Files
DMCT-NOTES/unit 3/04_Advanced_Pattern_Mining.md
2025-11-24 16:55:19 +05:30

1.3 KiB

Advanced Pattern Mining

Beyond basic frequent itemsets, we have more efficient ways to represent patterns.

1. Closed and Maximal Patterns

Finding all frequent itemsets can produce too many results. We can summarize them.

Closed Frequent Itemset

  • An itemset is Closed if none of its supersets have the same support.
  • Example:
    • {Milk}: Support 4
    • {Milk, Bread}: Support 4
    • Here, {Milk} is NOT closed because adding Bread didn't change the support count. {Milk, Bread} captures the same information.
  • Benefit: Lossless compression (we don't lose any support info).

Maximal Frequent Itemset

  • An itemset is Maximal if none of its supersets are frequent.
  • Example:
    • {Milk, Bread} is frequent.
    • {Milk, Bread, Diapers} is NOT frequent.
    • Then {Milk, Bread} is a Maximal Frequent Itemset.
  • Benefit: Smallest set of patterns, but we lose the exact support counts of subsets.

2. Vertical Data Format (Eclat Algorithm)

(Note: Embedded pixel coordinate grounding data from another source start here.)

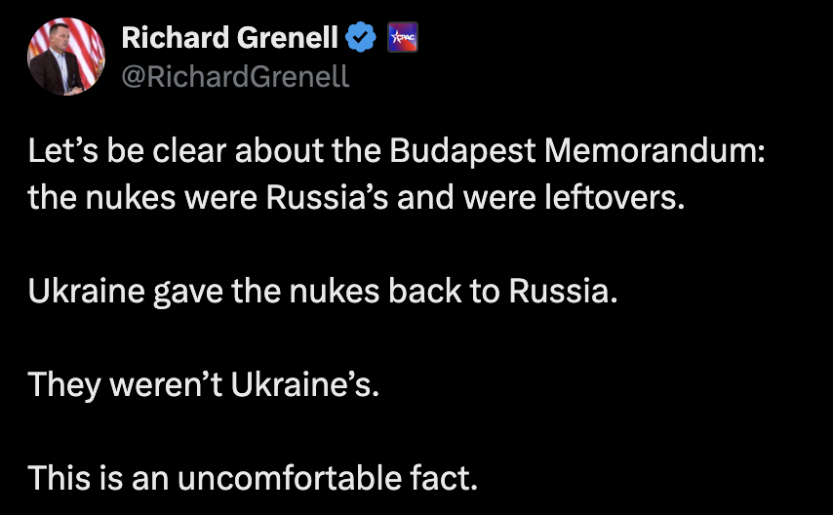Image resolution: width=833 pixels, height=515 pixels.
Task: Click the CPAC affiliation badge icon
Action: 403,39
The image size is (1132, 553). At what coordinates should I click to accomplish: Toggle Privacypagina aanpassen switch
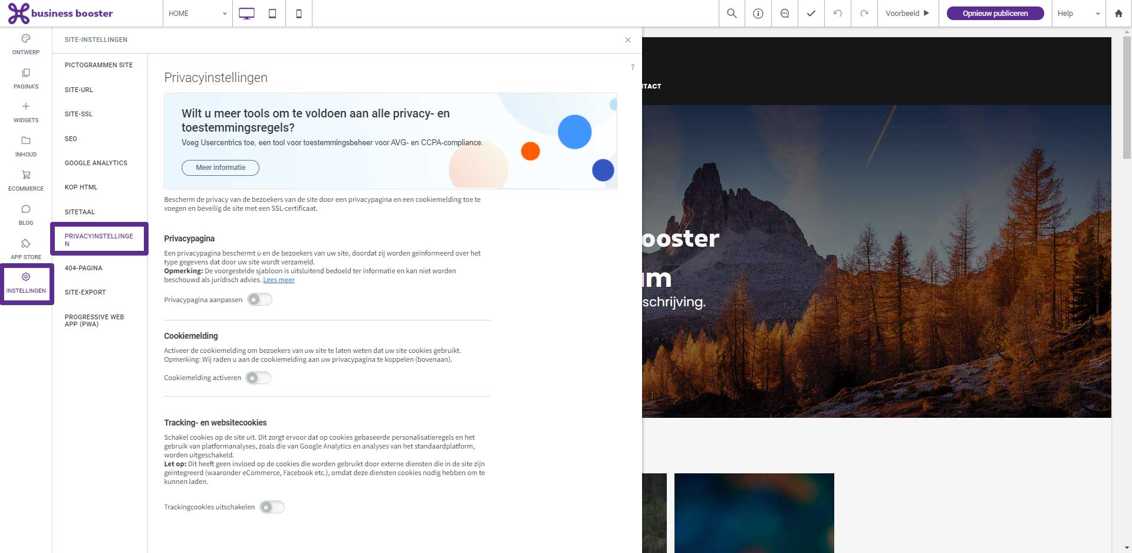(x=259, y=299)
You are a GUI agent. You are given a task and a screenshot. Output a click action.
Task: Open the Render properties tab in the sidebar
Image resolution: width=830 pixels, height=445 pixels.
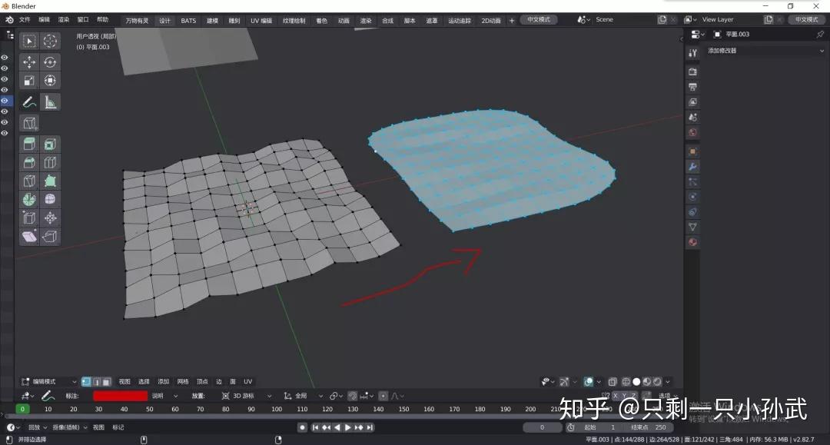(x=692, y=71)
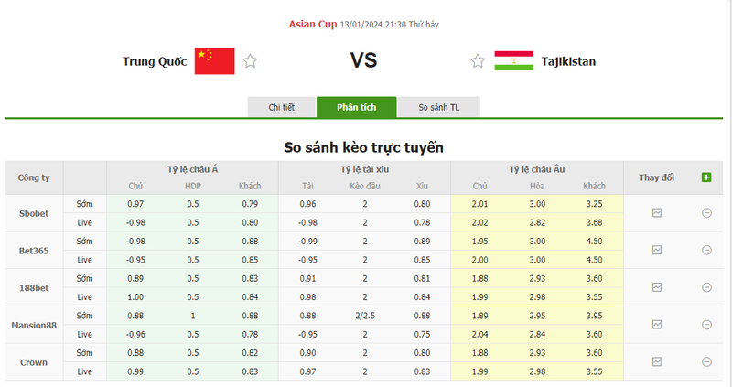Image resolution: width=732 pixels, height=387 pixels.
Task: Switch to the Chi tiết tab
Action: click(281, 107)
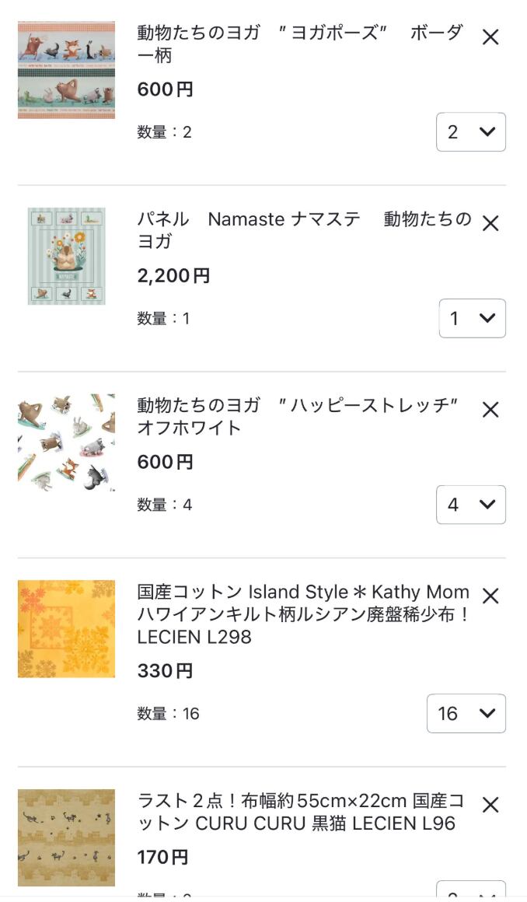View the Namaste panel product image

coord(66,256)
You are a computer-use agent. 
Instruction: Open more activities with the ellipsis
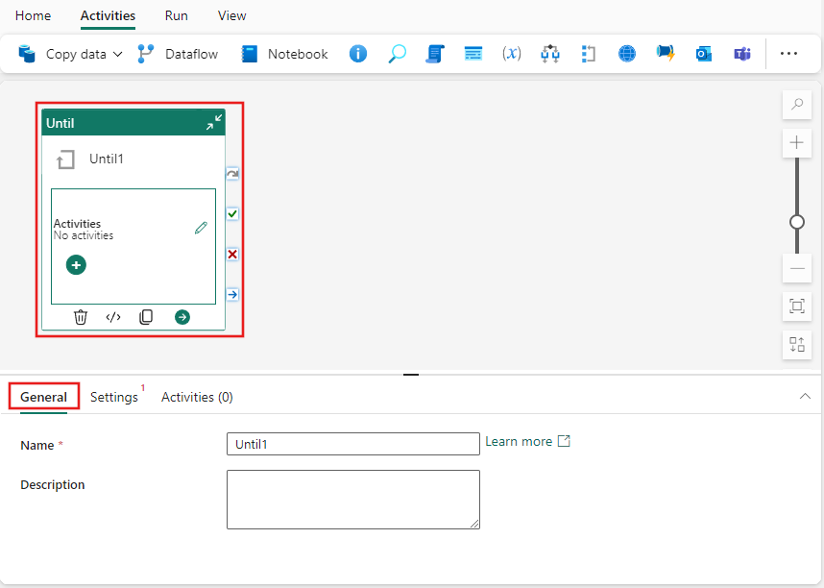point(789,54)
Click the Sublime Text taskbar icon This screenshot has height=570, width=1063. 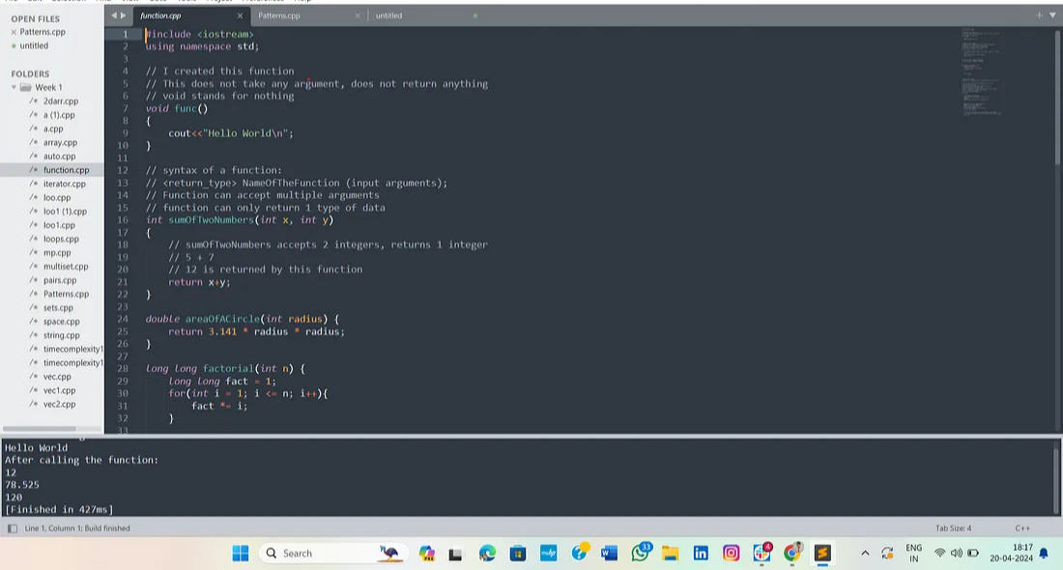click(822, 553)

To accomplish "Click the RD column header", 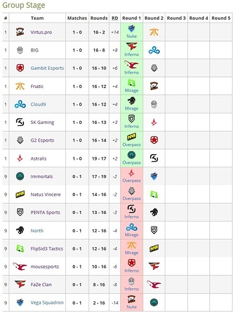I will 115,18.
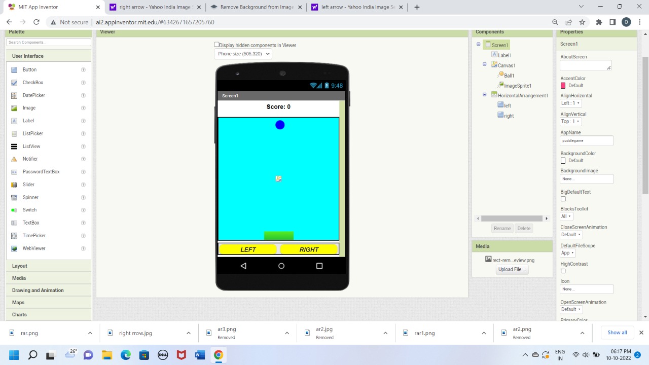The height and width of the screenshot is (365, 649).
Task: Select the Button component in the palette
Action: pos(29,69)
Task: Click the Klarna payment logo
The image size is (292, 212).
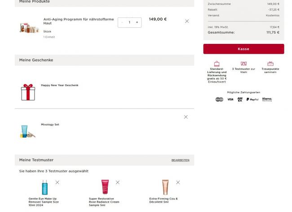Action: pyautogui.click(x=267, y=100)
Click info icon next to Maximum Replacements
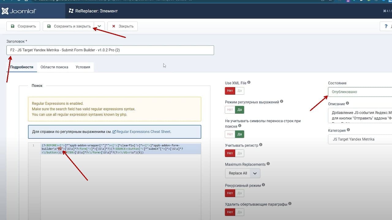 [x=268, y=164]
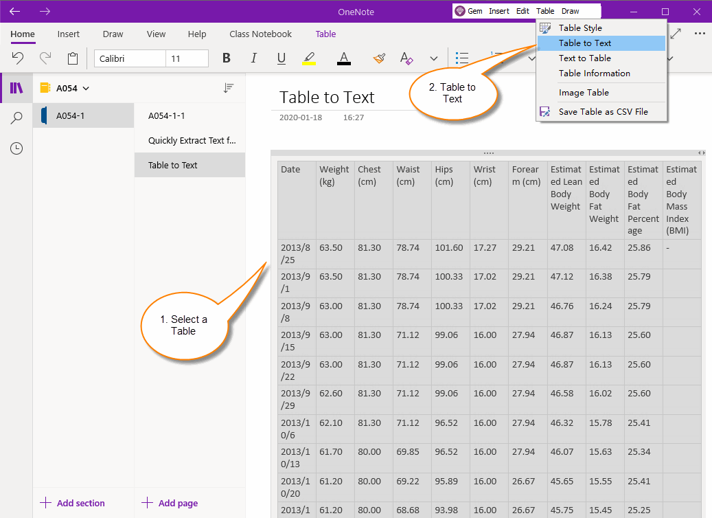712x518 pixels.
Task: Apply italic formatting
Action: pyautogui.click(x=253, y=58)
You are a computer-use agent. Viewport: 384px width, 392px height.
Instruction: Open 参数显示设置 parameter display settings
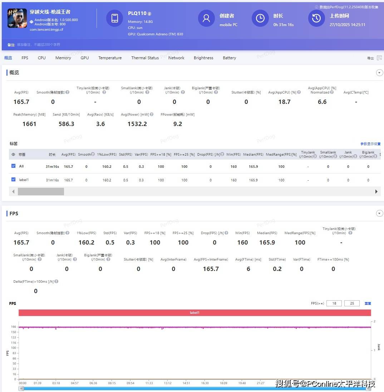point(370,144)
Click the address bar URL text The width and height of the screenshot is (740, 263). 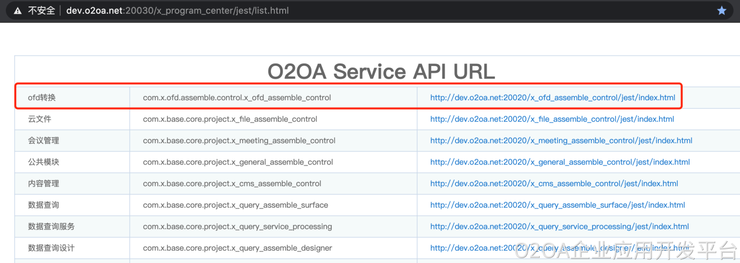click(178, 11)
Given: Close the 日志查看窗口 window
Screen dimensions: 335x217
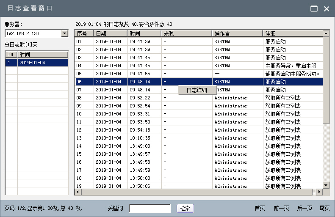Looking at the screenshot, I should [327, 8].
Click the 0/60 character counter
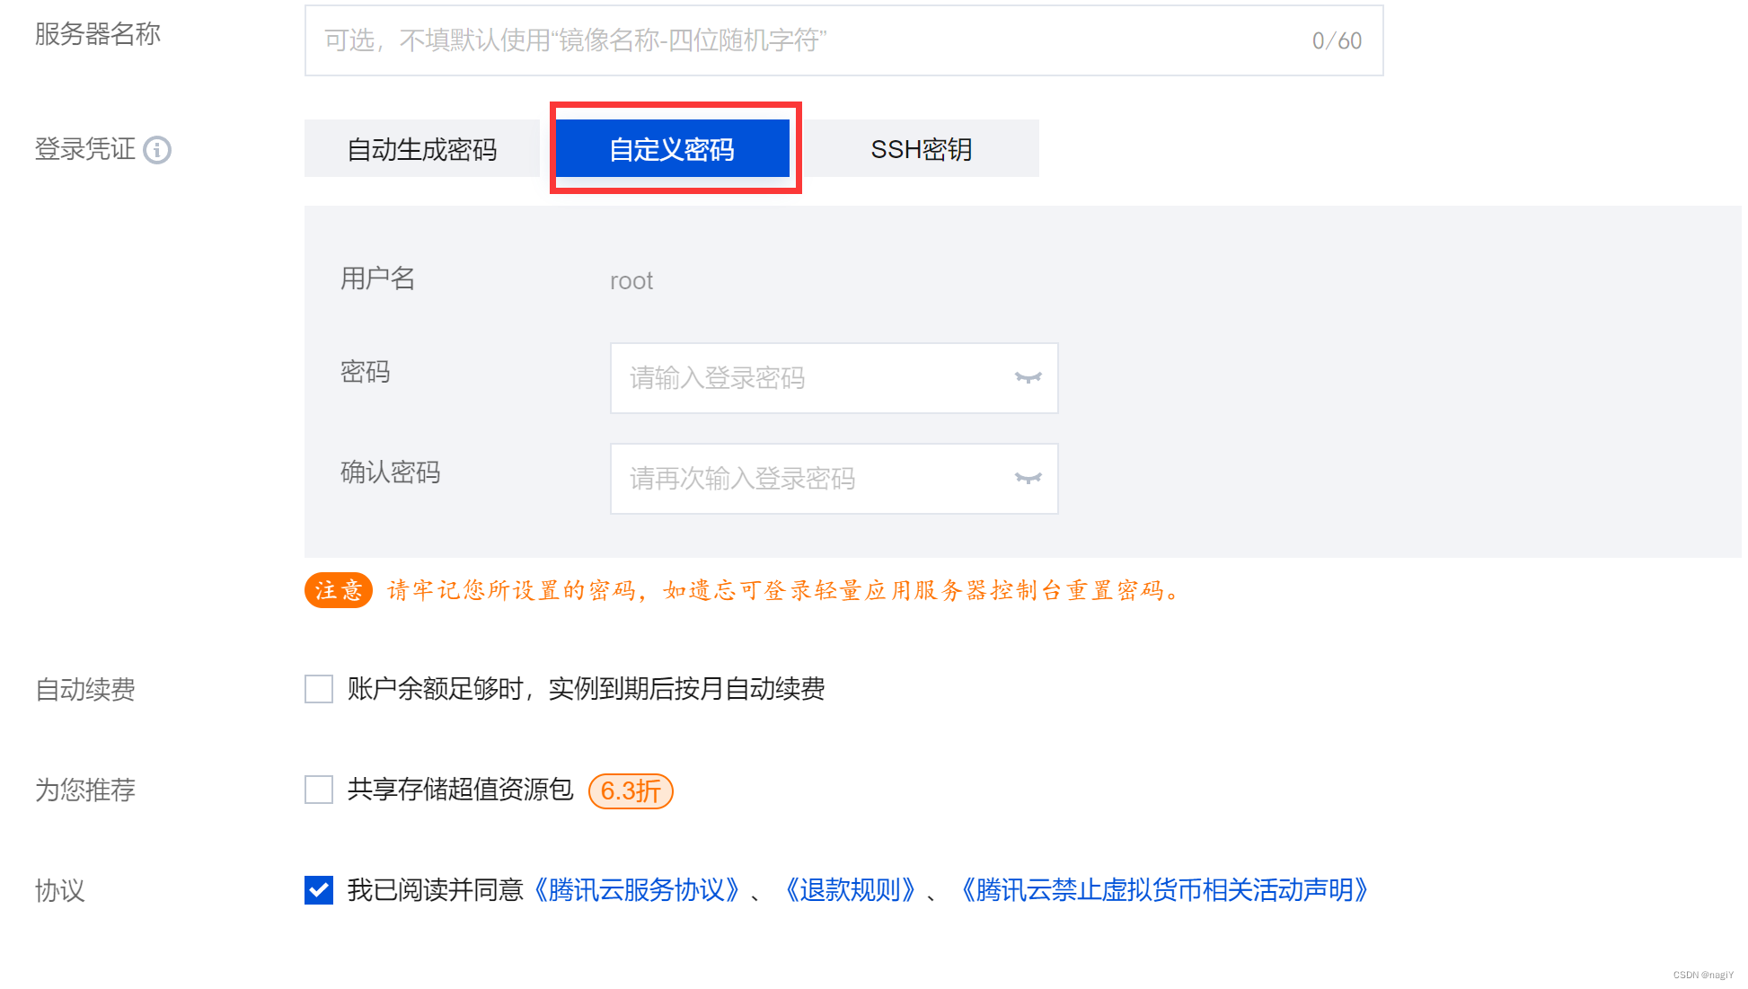 pos(1337,40)
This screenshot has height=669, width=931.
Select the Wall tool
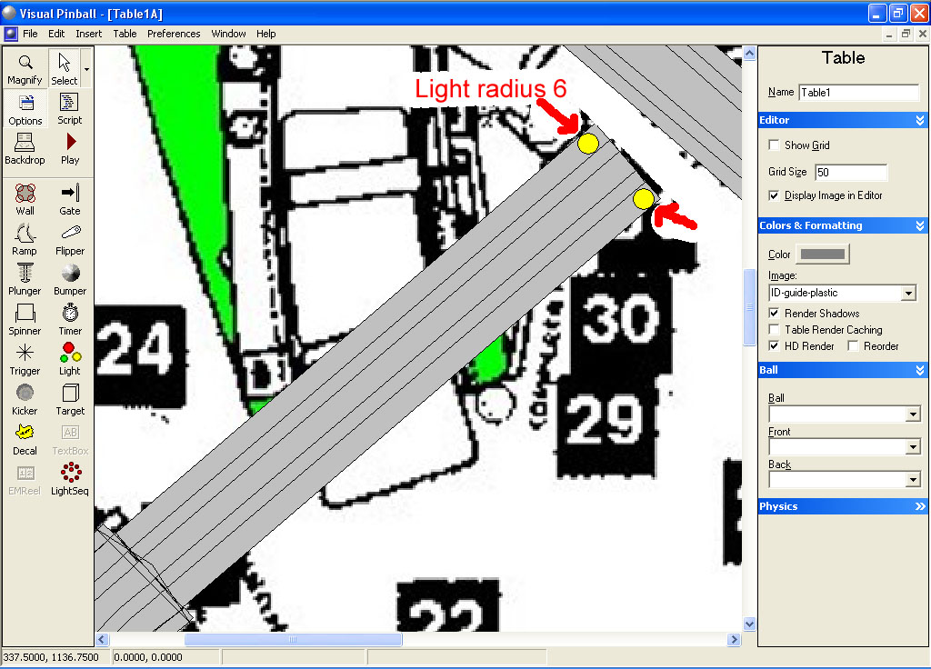tap(25, 199)
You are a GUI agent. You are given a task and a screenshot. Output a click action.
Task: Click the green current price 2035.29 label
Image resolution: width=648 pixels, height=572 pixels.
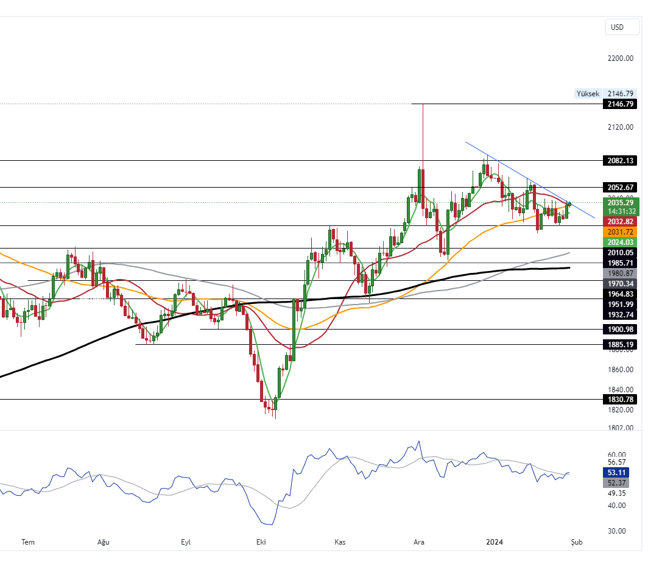click(x=620, y=203)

  • Horizontal Format (Standard):
    • T1: {A, B, C}
    • T2: {A, B}
  • Vertical Format:
    • Item A: {T1, T2}
    • Item B: {T1, T2}
    • Item C: {T1}
  • How it works: Instead of counting, we just intersect the Transaction ID lists.
    • Support(A, B) = Intersection({T1, T2}, {T1, T2}) = Size is 2.
  • Benefit: Very fast for calculating support.